┌─ DOCUMENT EXTRACT
World health experts met recently to discuss an emerging global health crisis linked to the Covid-19 pandemic: plummeting rates of basic vaccinations among the world’s children.
While many experts have been acutely aware of the pandemic’s impact on essential health services, startling new immunization data from the World Health Organization and UNICEF indicate that decades of progress against some of the world’s most dangerous diseases is being severely threatened.
The numbers are stark. As scarce health resources have been rerouted to control Covid-19, children’s immunization rates have dropped to the lowest level since 2009. Last year, 23 million children missed out on basic vaccines through routine immunization programs, up 3.7 million from 2019. What’s more, 17 million children around the world are considered “zero-dose children,” meaning they have not received a single dose of lifesaving, routine vaccines — let alone a full immunization schedule.
That puts millions of children at risk of resurgent and deadly diseases like measles and polio, which are more life-threatening to children than Covid-19. And fewer vaccinated kids widens health equity gaps and increases the likelihood of outbreaks, which could push overstretched health systems to the brink of collapse.
└─
┌─ LISTED RECORDS
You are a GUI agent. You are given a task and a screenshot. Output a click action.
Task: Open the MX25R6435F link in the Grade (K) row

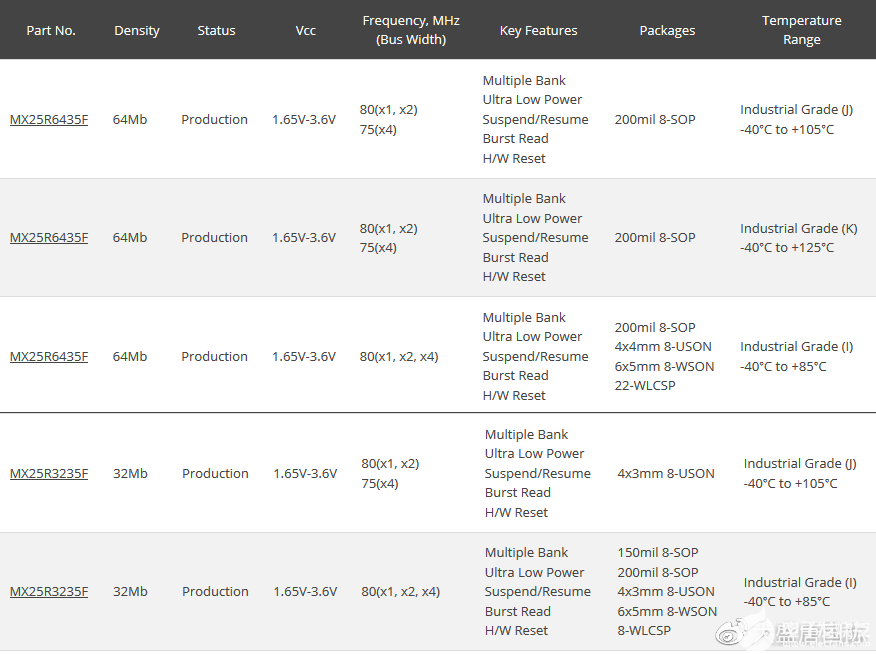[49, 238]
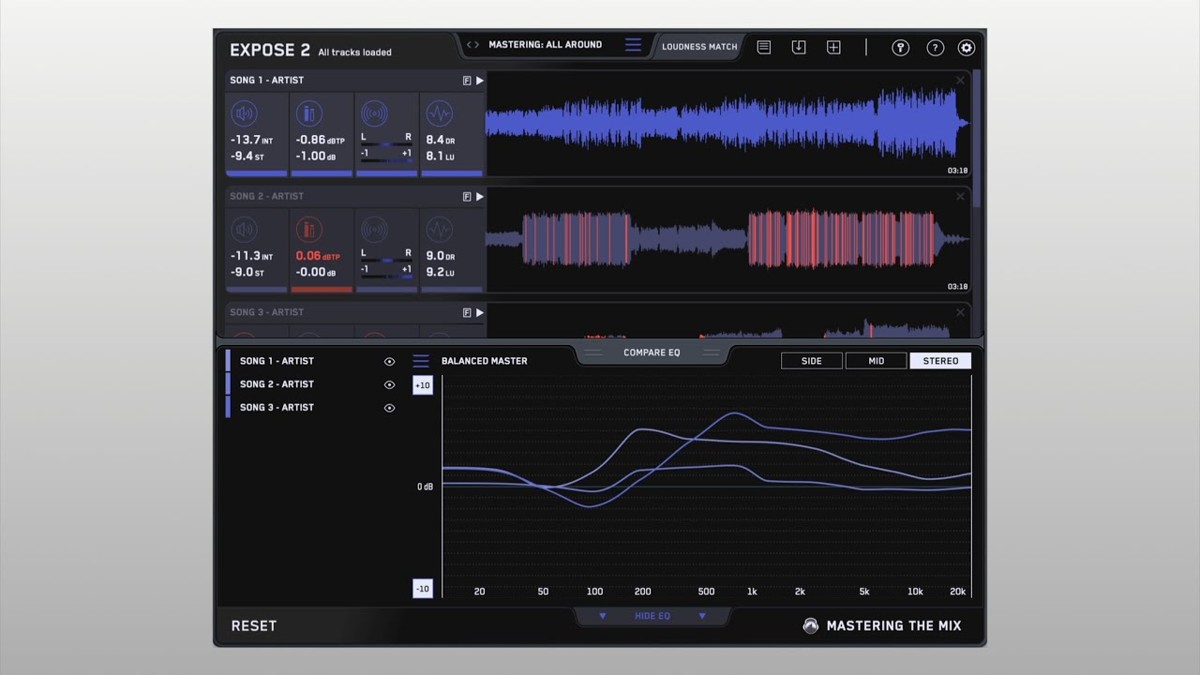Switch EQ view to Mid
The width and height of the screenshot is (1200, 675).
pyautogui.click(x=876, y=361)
└─
- _ACTIVITIES_
1 > For each statement, say yes or no according to the vaccination text, and quote the deciding words exactly. (a) Last year, 23 million children missed basic vaccines through routine immunization programs. (b) Children's immunization rates have fallen to their lowest level since 2019. (c) Measles and polio are less life-threatening to children than Covid-19.
2 > Output the part of the vaccination text that opens with the words containing "That puts millions" and closes with "brink of collapse.", copying it word for word.
The rows come from a source unrelated to the vaccination text.

- _RESULTS_
1 >
(a) Yes: "Last year, 23 million children missed out on basic vaccines through routine immunization programs"
(b) No: "children’s immunization rates have dropped to the lowest level since 2009"
(c) No: "which are more life-threatening to children than Covid-19"

2 >
That puts millions of children at risk of resurgent and deadly diseases like measles and polio, which are more life-threatening to children than Covid-19. And fewer vaccinated kids widens health equity gaps and increases the likelihood of outbreaks, which could push overstretched health systems to the brink of collapse.